Source: Schlemmer U, et al. Phytate in foods and significance for humans: Food sources, intake, processing, bioavailability, protective role and analysis. Mol Nutr Food res 2009;53:S330-S375.


phytic acid nuts 1024x361 All About Phytates (Phytic Acid)

Source: Schlemmer U, et al. Phytate in foods and significance for humans: Food sources, intake, processing, bioavailability, protective role and analysis. Mol Nutr Food res 2009;53:S330-S375.

Oil seeds

phytic acid oils 1024x326 All About Phytates (Phytic Acid)

Source: Schlemmer U, et al. Phytate in foods and significance for humans: Food sources, intake, processing, bioavailability, protective role and analysis. Mol Nutr Food res 2009;53:S330-S375

As you can see, phytic acid content varies greatly among plants.  This is due to the type of seed, environmental condition, climate, soil quality, how phytate is measured in the lab, and so forth.

Roots, tubers, and other vegetables may also contain phytic acid, but usually in lower amounts.

The most concentrated sources tend to be whole grains and beans. Phytic acid is isolated in the aleurone layer in most grains, making it more concentrated in the bran.  In legumes, it’s found in the cotyledon layer (where the protein is).

Phytate = phytic acid bound to a mineral
Phytates perform an essential role in plants, as they are an energy source for the sprouting seed. When a seed sprouts, phytase enzymes break down the stored phytates.

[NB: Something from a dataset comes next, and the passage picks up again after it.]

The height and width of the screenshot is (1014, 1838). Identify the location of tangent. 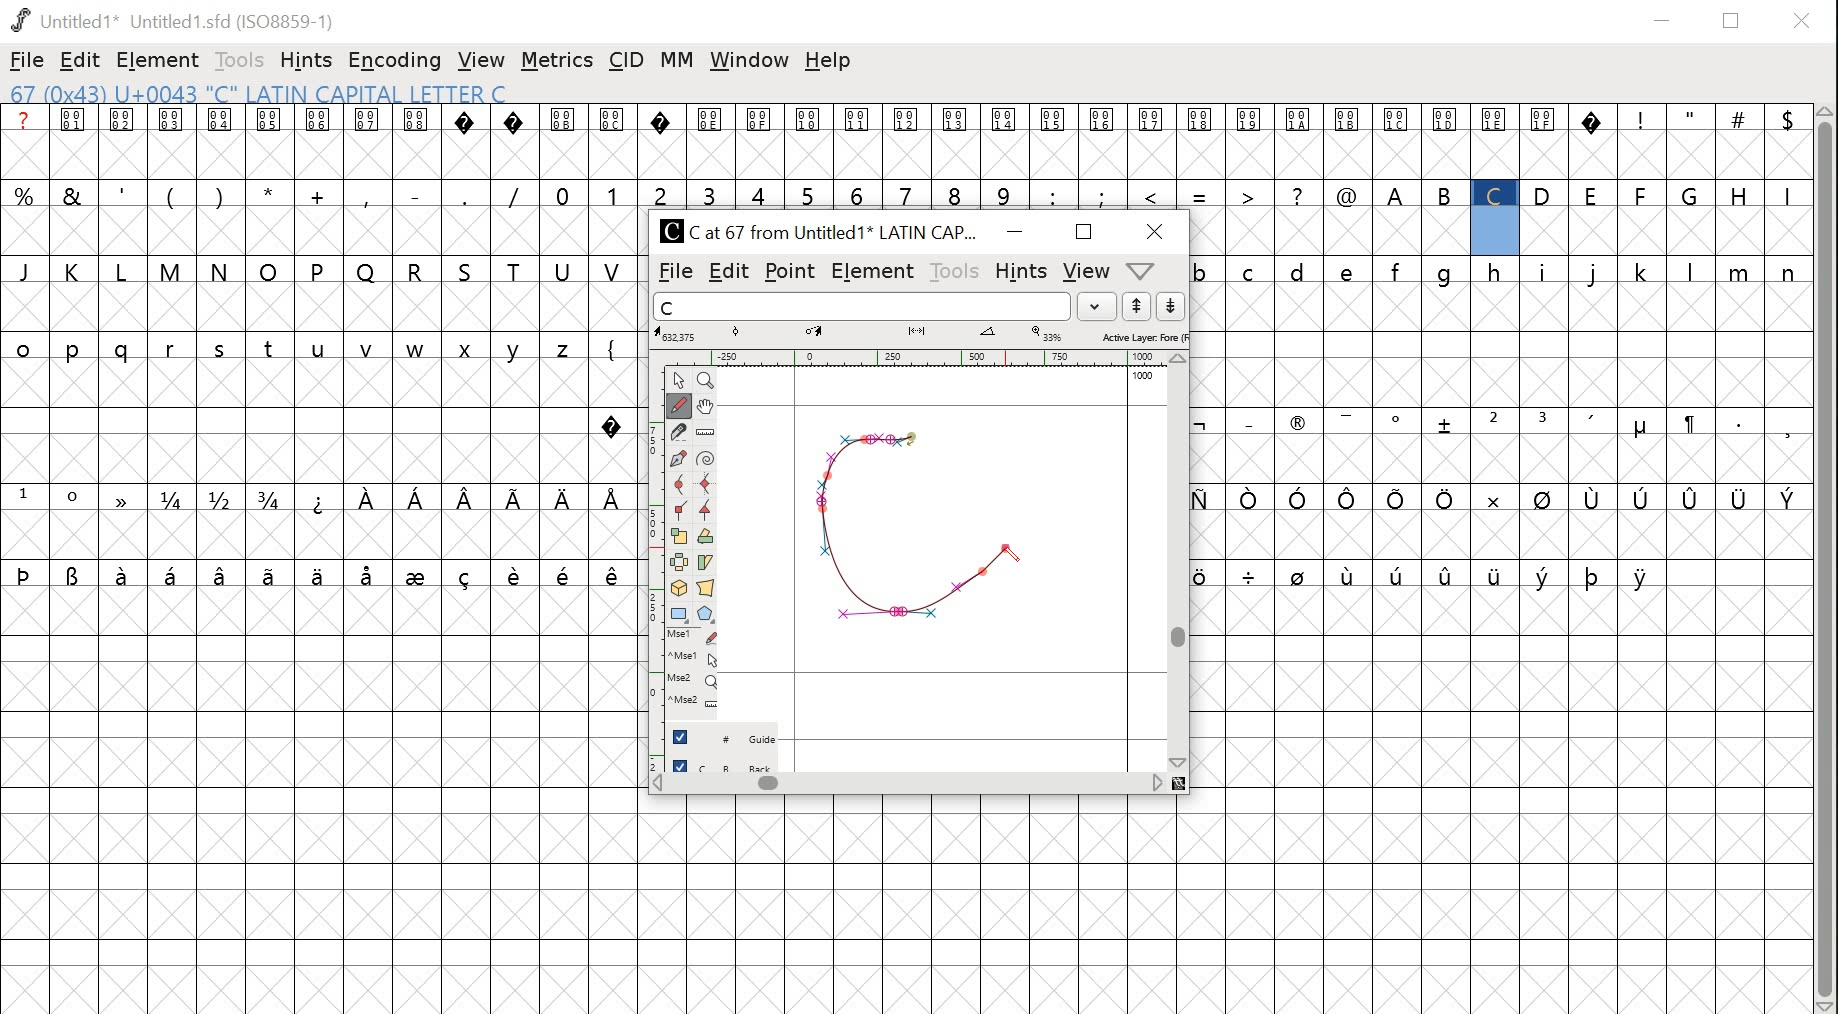
(707, 513).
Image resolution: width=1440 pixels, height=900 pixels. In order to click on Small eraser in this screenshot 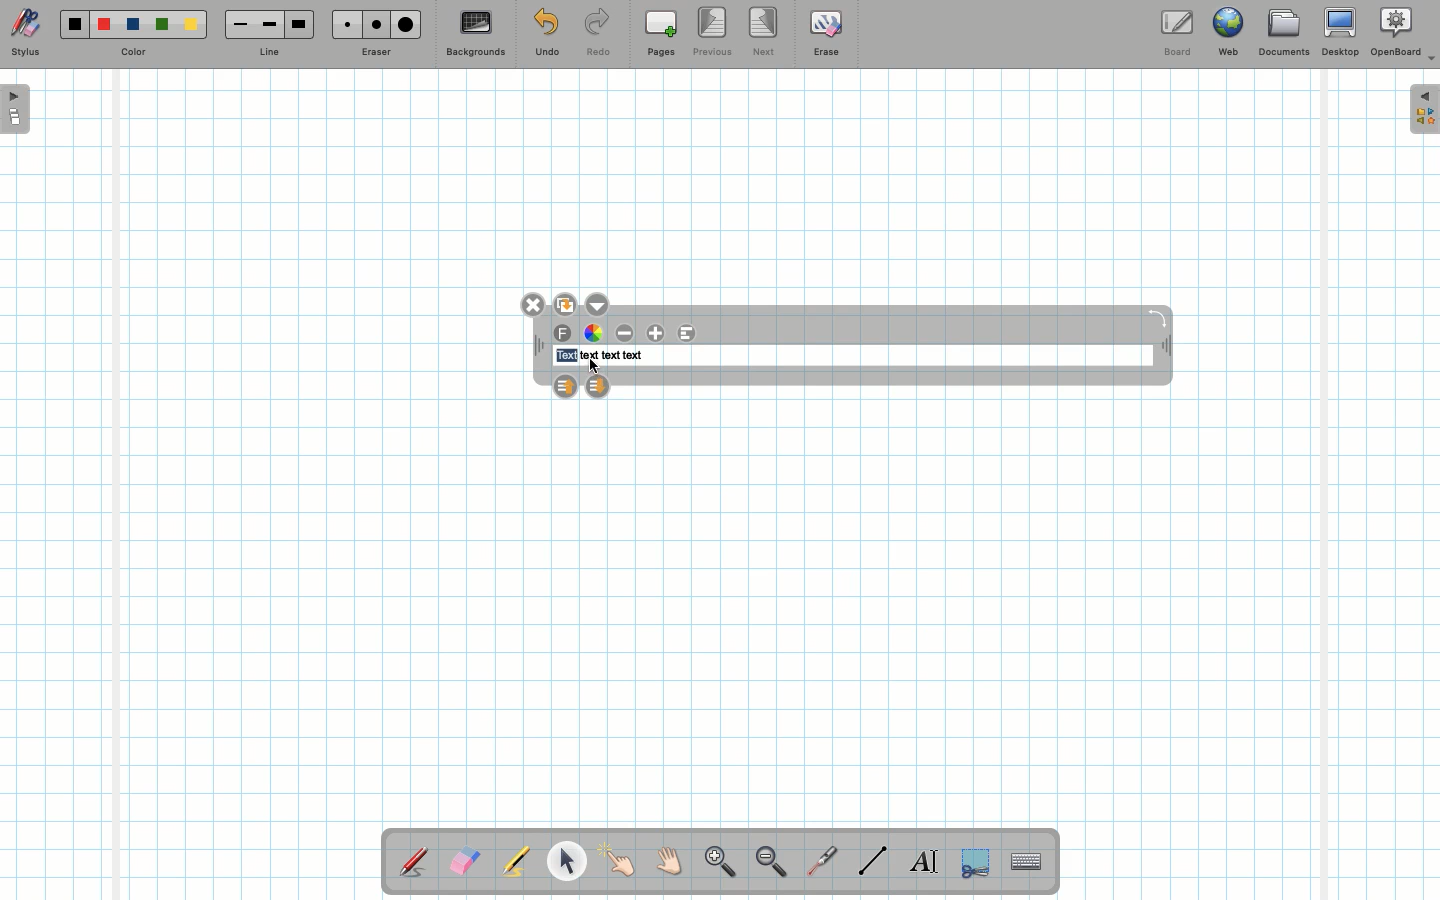, I will do `click(342, 24)`.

When we eat the plant, phytates are hydrolyzed during digestion to myo-inositol-1,2,3,4,5,6-hexkisphosphate (IP6) and lower inositol polyphosphates including IP1 through IP5 (these are phytate degradation products).

Who’s eating phytic acid?

Everyone who eats plants consumes some phytic acid. It’s all a question of degree.

As you can imagine, intake tends to be much higher among those who follow non-Westernized diets.  In developing countries, plants are staple foods, which means people eat more of them, and therefore get more phytic acid.

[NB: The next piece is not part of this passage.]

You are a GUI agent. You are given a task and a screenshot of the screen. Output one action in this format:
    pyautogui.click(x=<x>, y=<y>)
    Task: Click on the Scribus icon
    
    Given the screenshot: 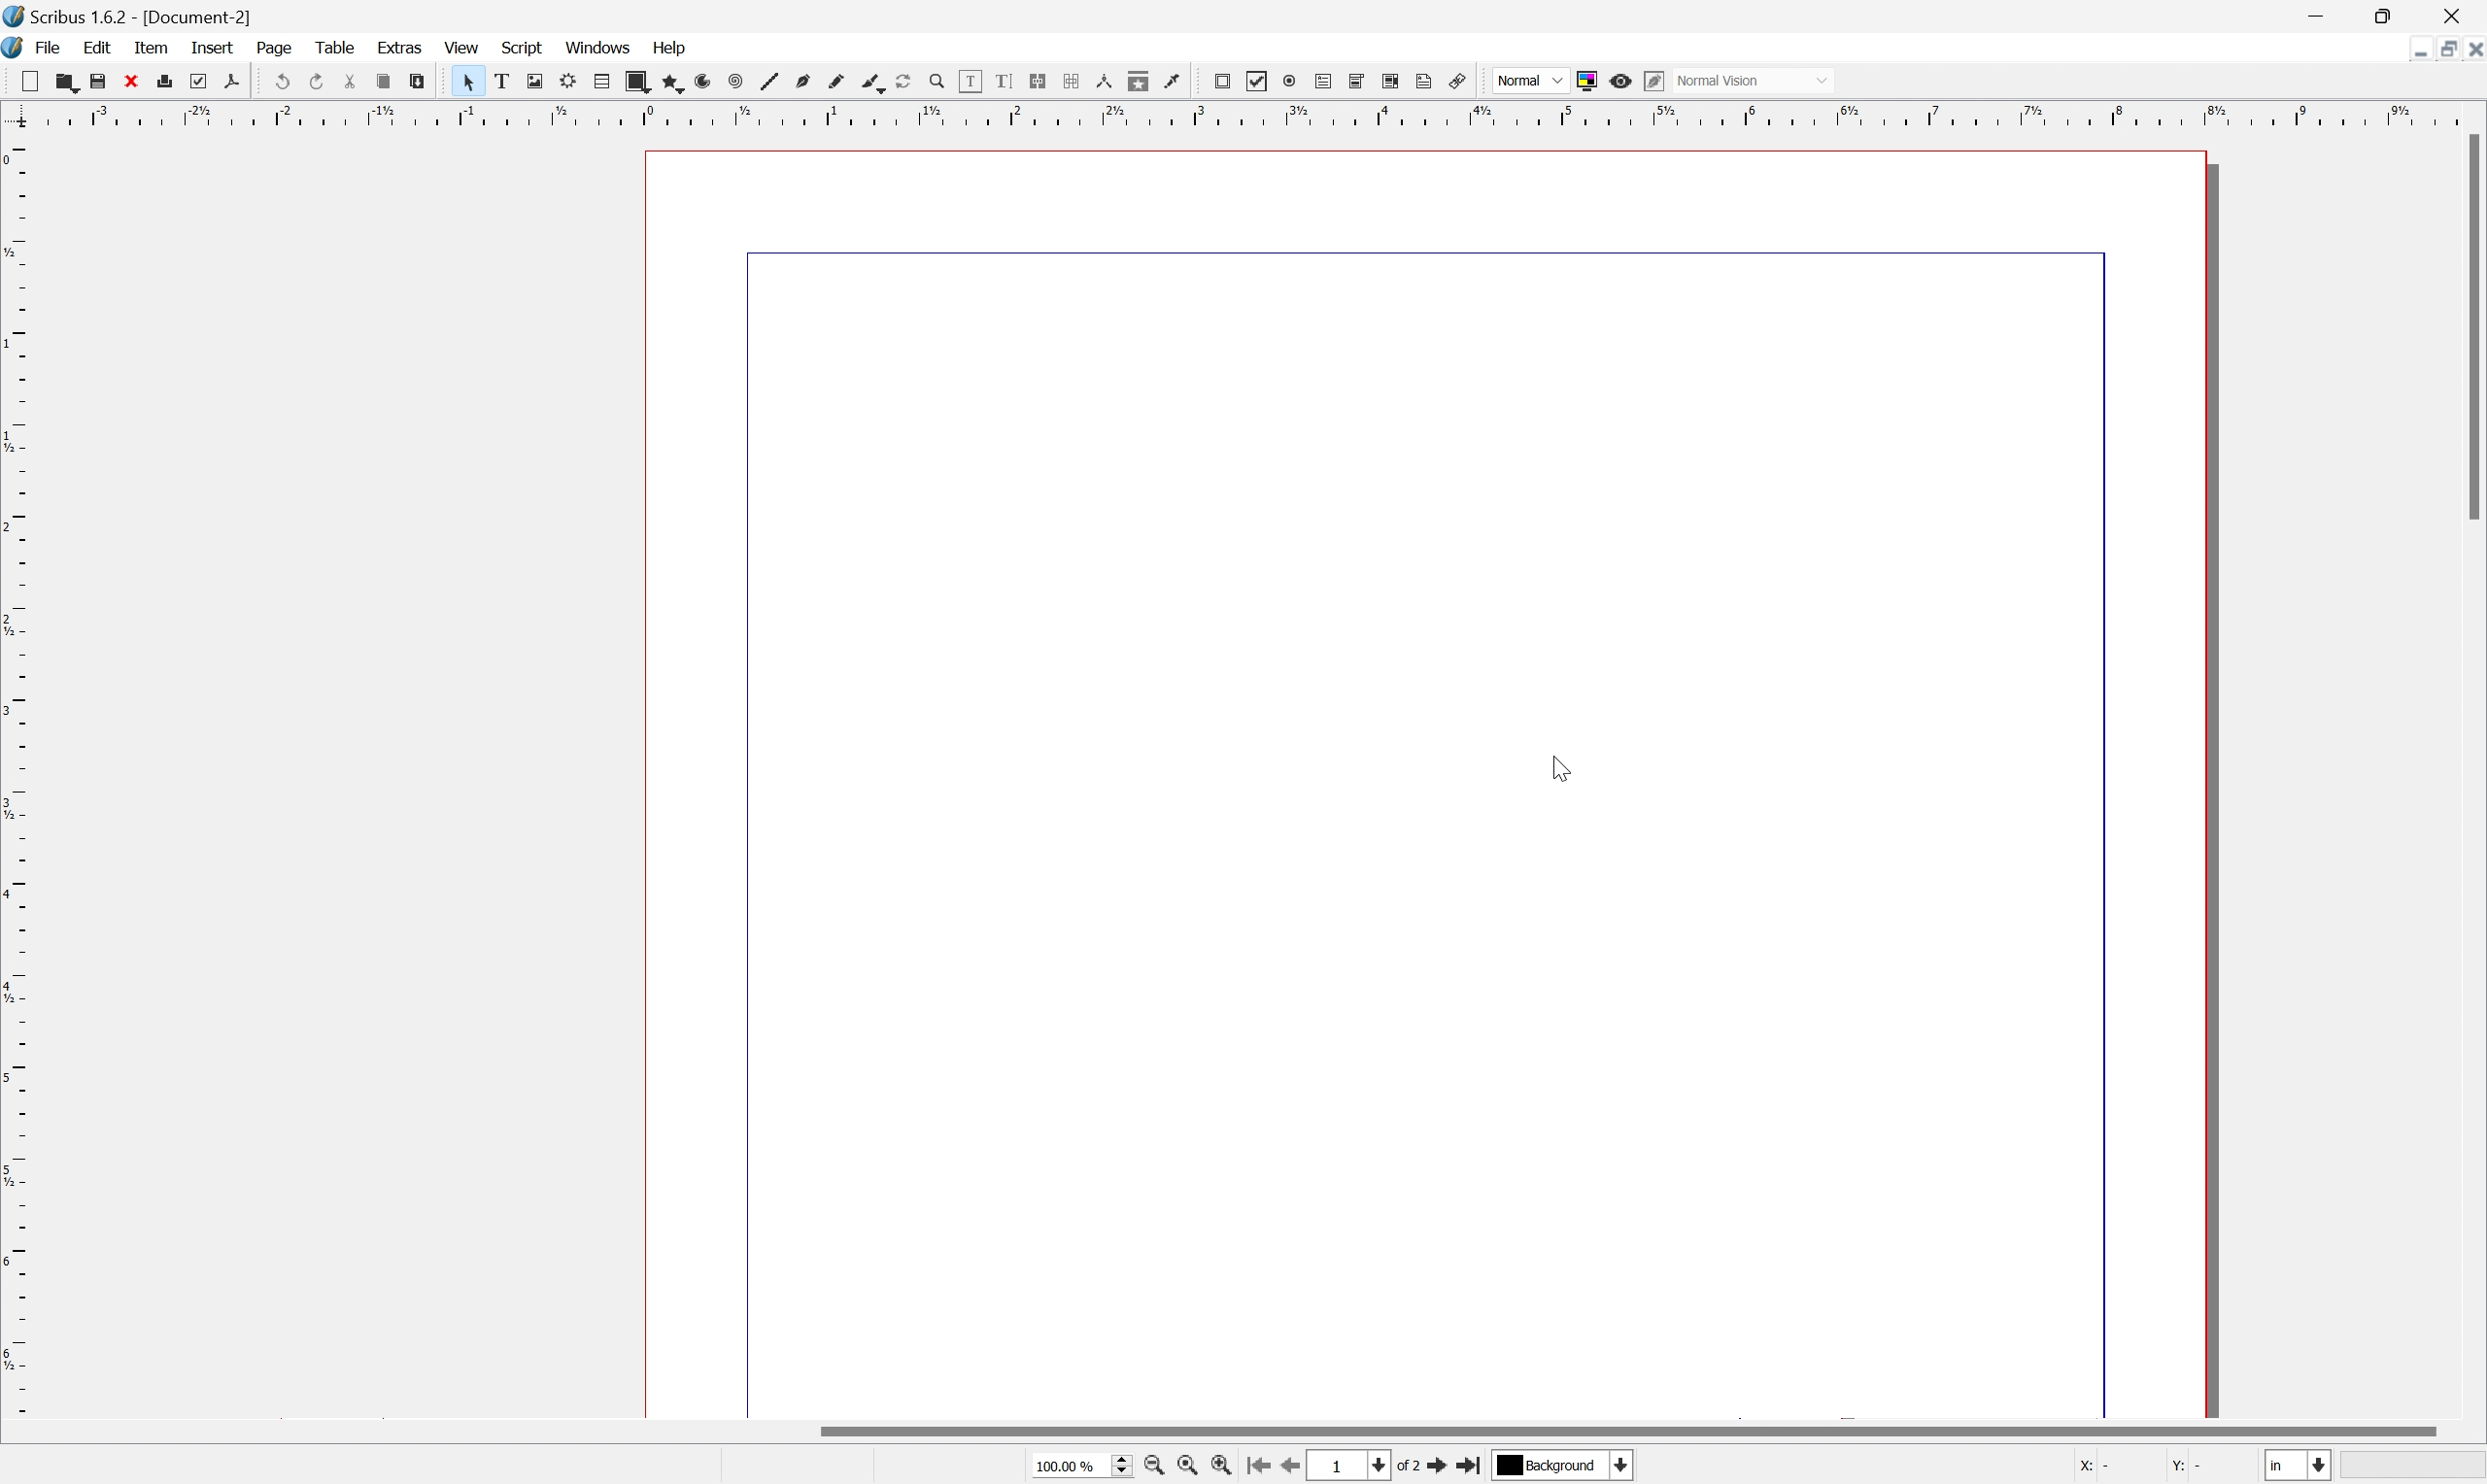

In developed countries, plant-based or vegetarian eaters tend to consume more phytic acid than omnivores.  Further, males usually consume more phytic acid than females, simply because they eat more food.

Phytate digestion

Most phytate (37-66%) is degraded in the stomach and small intestines.

Ordinarily, our bodies regulate phytate levels pretty well, adjusting uptake in the gut and excretion until body levels come into balance.

Vitamin D status in the body seems to influence how much phytate is actually retained.  The more vitamin D, the more phytate retained; the less vitamin D, the less phytate retained.

Potential problems with phytic acid

Phytic acid can bind minerals in the gut before they are absorbed and influence digestive enzymes.  Phytates also reduce the digestibility of starches, proteins, and fats.

Here’s an example.

Vegan eaters often consume more iron than omnivores.  Yet, they also consume more anti-nutrients, including phytates, and these reduce the amount of iron available to their bodies. Consuming 5-10 mg of phytic acid can reduce iron absorption by 50%.

This is why vegetarian eaters should eat more iron than omnivores (33 mg for veg eaters vs. 18 mg for omnivores).

Daily iron loss for men & women
  • Adult men lose ~1 mg of iron per day
  • Adult menstruating women lose ~1.4 mg/day
  • Postmenopausal women lose ~0.8 mg/day
  • Lactating women lose ~1.1 mg/day

While in the intestines, phytic acid can bind the minerals iron, zinc, and manganese. Once bound, they are then excreted in waste.

This can be a good or bad thing, depending on the condition.  It’s a bad thing if you’re having trouble building up iron stores in the body and have developed iron-deficiency anemia.

When is it a good thing?  Keep reading – you’ll find potential benefits of phytic acid below.

Potential benefits of phytic acid

Despite its potential drawbacks, phytic acid is similar in some ways to a vitamin, and metabolites of phytic acid may have secondary messenger roles in cells.

Some experts even suggest that it’s the phytic acid in whole grains and beans that lends them their apparent protective properties against cardiovascular disease, cancer, and diabetes.

(Remember, the grains with little to no phytic acid are the refined ones.)